Real-world outcomes of mavacamten in obstructive hypertrophic cardiomyopathy (HCM) in the United States: a pooled analysis
O Bilen, T Abraham, M W Martinez, X Han, E J Maksabedian Hernandez, A Wu, Y Wang, A Chao, P Schuler, A OwensAbstract
Background
Real-world clinical outcomes with mavacamten in obstructive HCM have been reported mostly by individual HCM centres, resulting in limited sample size and generalizability.

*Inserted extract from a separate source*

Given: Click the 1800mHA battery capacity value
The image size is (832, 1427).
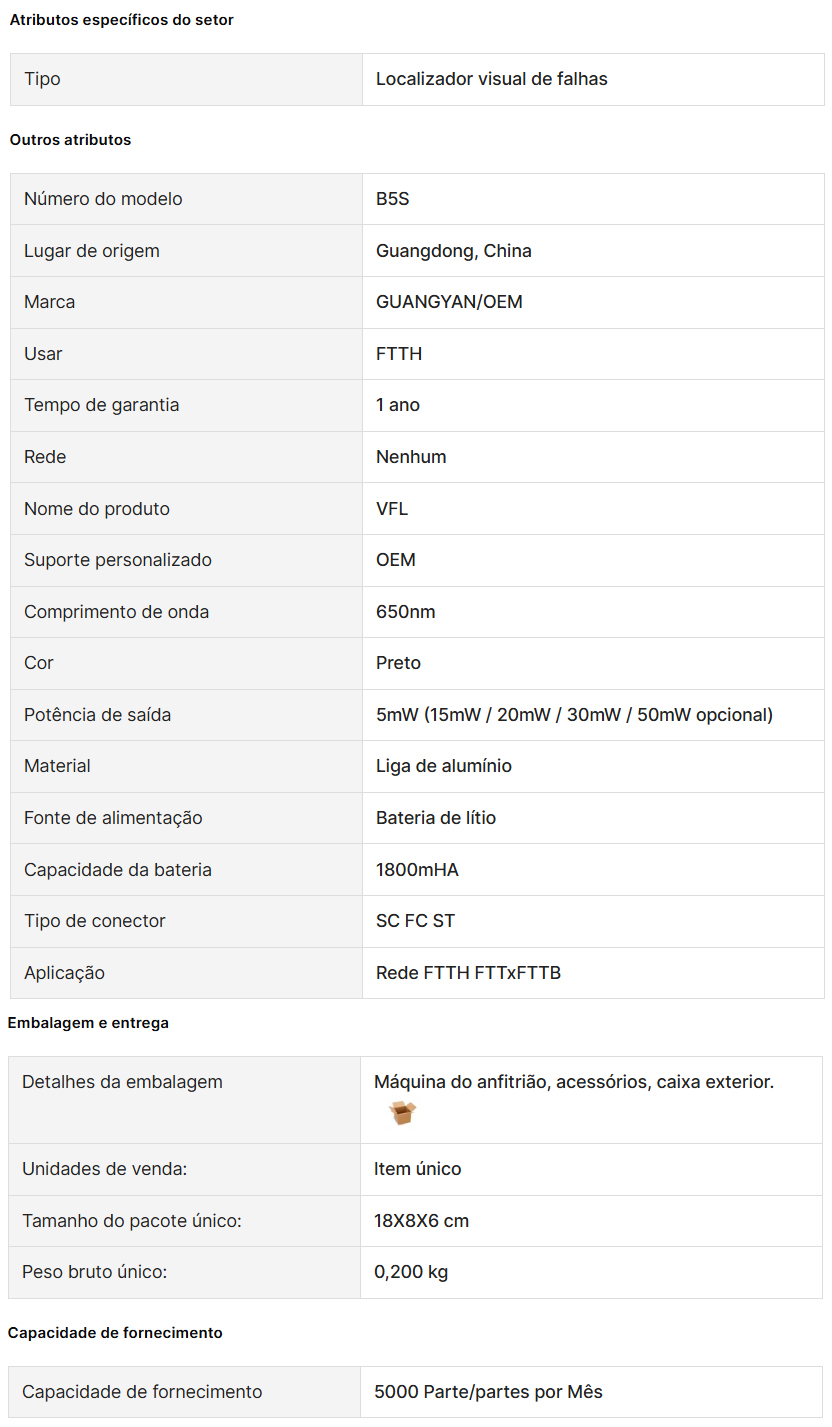Looking at the screenshot, I should point(417,870).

This highlights the need for synthesizing data across multiple centres to obtain robust and nationally representative findings.
Purpose
To evaluate changes in echocardiographic parameters and New York Heart Association (NYHA) functional class following mavacamten initiation in patients with obstructive HCM across multiple centres using real-world data from published studies.
Methods
A comprehensive targeted literature review was conducted to identify peer-reviewed articles and congress abstracts published through March 31, 2025, that reported real-world outcomes of mavacamten from US HCM centres. Eligible studies included patients with obstructive HCM treated with mavacamten and reported echocardiographic and NYHA outcomes. Data on baseline characteristics and post-treatment changes were extracted and pooled.
Results
Thirteen eligible studies, encompassing data from 14 HCM centres across the US (5 in the West, 3 in the East, 2 in the Midwest, and 4 in the South), were included in the analysis. The pooled cohort (mean ± SD age: 62.6 ± 13.5 years; 53.8% female; 76.3% White) was primarily NYHA class II (42.2%) and III (56.4%) at baseline (Table). Resting and Valsalva left ventricular outflow tract (LVOT) gradients declined substantially by week 4, with sustained reductions through week 60 (Figure 1A). Left ventricular ejection fraction (LVEF) decreased modestly, with a mean ± SD reduction of -6.0% ± 7.8% at week 60. NYHA functional improvement was substantial, with 22.2% of patients reaching class I by week 4 and 60.0% by week 60 (Figure 1B). Improvement of ≥1 NYHA class was observed in 67.5% of patients at week 12 and 91.7% at week 60; ≥2 class improvement was seen in 22.5% at week 24.
Conclusions
This pooled analysis of real-world studies confirms the early and sustained effectiveness of mavacamten in reducing LVOT obstruction below the guideline-established threshold for obstruction and improving symptoms to achieve asymptomatic status in patients with obstructive HCM.